President Trump has opened a rift with one of America’s closest allies. But things have been worse.
Are the two countries close?
The strong, neighborly ties between Canada and the U.S. are virtually unprecedented in world history. The two nations share the world’s longest border, which is mostly undefended except for civilian law enforcement, and the American and Canadian militaries work hand in hand for joint defense through the North American Aerospace Defense Command, or NORAD. The U.S. and Canada also have the largest trading relationship of any two nations in the world, exchanging $1.9 billion in goods and services every day. The nations’ electrical grids are completely integrated as well. Nevertheless, Canadian-American relations appear to be at their lowest point in years, thanks to President Trump’s decision to levy tariffs on Canadian steel and aluminum imports in the interest of “national security.” The tariffs, as well as Trump’s personal attacks on Prime Minister Justin Trudeau, have enraged Canadians. “The idea that we’re some national security threat is just preposterous,” said David Perry, a senior analyst at the Canadian Global Affairs Institute.
Have we always been allies?
No. In fact, Canada’s identity was forged in its opposition to its southern neighbor. During the American Revolution, Britain’s Canadian colonies rebuffed invitations to join the revolt against the crown, and Canada ultimately became a haven for some 40,000 loyalist refugees fleeing persecution at the hands of the victorious patriots. When hostilities broke out again between the U.S. and the British in the War of 1812, American troops invaded Canada expecting to be greeted as liberators, only to be beaten back by British and Canadian troops. The war contributed greatly to Canada’s emerging sense of self. Travel to Ontario, which saw much of the cross-border fighting, and you’ll find monuments celebrating the triumph of Canadian arms over the invading Americans.

Set exercise -
Carry the piece on U.S.-Canadian relations forward from its last paragraph, in the same question-and-answer format.

Material shown -

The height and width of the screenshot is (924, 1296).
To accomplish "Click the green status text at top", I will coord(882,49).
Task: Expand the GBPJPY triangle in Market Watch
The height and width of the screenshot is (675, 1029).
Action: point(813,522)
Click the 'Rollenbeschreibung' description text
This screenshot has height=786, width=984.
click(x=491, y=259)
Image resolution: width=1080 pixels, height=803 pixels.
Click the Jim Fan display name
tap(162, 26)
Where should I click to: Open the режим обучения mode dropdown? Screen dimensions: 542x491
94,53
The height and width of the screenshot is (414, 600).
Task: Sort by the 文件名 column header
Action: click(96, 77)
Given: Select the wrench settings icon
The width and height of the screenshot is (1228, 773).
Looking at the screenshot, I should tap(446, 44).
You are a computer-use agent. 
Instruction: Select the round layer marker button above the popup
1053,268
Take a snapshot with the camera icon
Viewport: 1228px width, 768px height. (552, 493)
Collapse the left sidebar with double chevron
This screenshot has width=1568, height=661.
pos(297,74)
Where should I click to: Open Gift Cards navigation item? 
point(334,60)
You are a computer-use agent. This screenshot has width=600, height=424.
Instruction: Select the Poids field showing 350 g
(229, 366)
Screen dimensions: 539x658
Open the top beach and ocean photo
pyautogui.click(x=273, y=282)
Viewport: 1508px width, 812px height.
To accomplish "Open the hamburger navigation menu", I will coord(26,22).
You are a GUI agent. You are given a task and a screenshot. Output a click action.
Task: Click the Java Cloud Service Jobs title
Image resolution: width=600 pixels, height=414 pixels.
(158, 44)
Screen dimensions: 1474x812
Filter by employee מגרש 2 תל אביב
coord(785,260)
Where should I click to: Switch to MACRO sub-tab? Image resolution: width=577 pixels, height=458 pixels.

Output for this task -
Did relations improve after that?
Somewhat. The U.S. never invaded Canada again, and the border was largely demilitarized in successive treaties between Britain and the U.S. But disputes over the border persisted throughout the early 19th century as the U.S. pushed westward. After the American Civil War, some Republicans demanded that Britain cede all of Canada as reparation for supporting the defeated Confederacy. Fears of another American invasion helped lead to the creation of the Dominion of Canada on July 1, 1867—now celebrated as Canada Day—which united the colonies of Canada, New Brunswick, and Nova Scotia into one semi-autonomous confederation within the British Empire. It was the beginning of the modern Canadian nation.
When did tensions subside?
Canadian-American cooperation during World War II and the emerging threat of the Soviet Union ended the cross-border conflicts. Nevertheless, there have been flashes of disagreement over the decades, especially regarding American foreign policy. Some 30,000 Americans fled to Canada to avoid the draft during the Vietnam War, which Canada opposed. It also refused to join the U.S.-led invasion of Iraq in 2003. Canadians have long been leery of being dominated by their much larger neighbor, which has a population nearly 10 times that of Canada. Former Canadian Prime Minister Pierre Trudeau famously compared his country’s relationship with the U.S. to a mouse sitting next to a sleeping elephant. “No matter how friendly and even-tempered is the beast,” he said, “one is affected by every twitch and grunt.”
What are Trump’s complaints?
He says America is being treated unfairly, falsely claiming that the country runs a trade deficit with Canada. Trump is particularly angry about Canada’s fierce protection of its dairy farmers. Canada sets production quotas for dairy, eggs, and poultry products to keep prices stable and guarantee farmers a steady income, while charging tariffs of up to 270 percent on imported dairy products. The Trump administration wants Canada to open up its dairy market as part of the ongoing renegotiation of the North American Free Trade Agreement. “It’s not about Trump and Trudeau,” said former American diplomat Stephen Kelly. “This has been an irritant for many years.”
What do Canadians think?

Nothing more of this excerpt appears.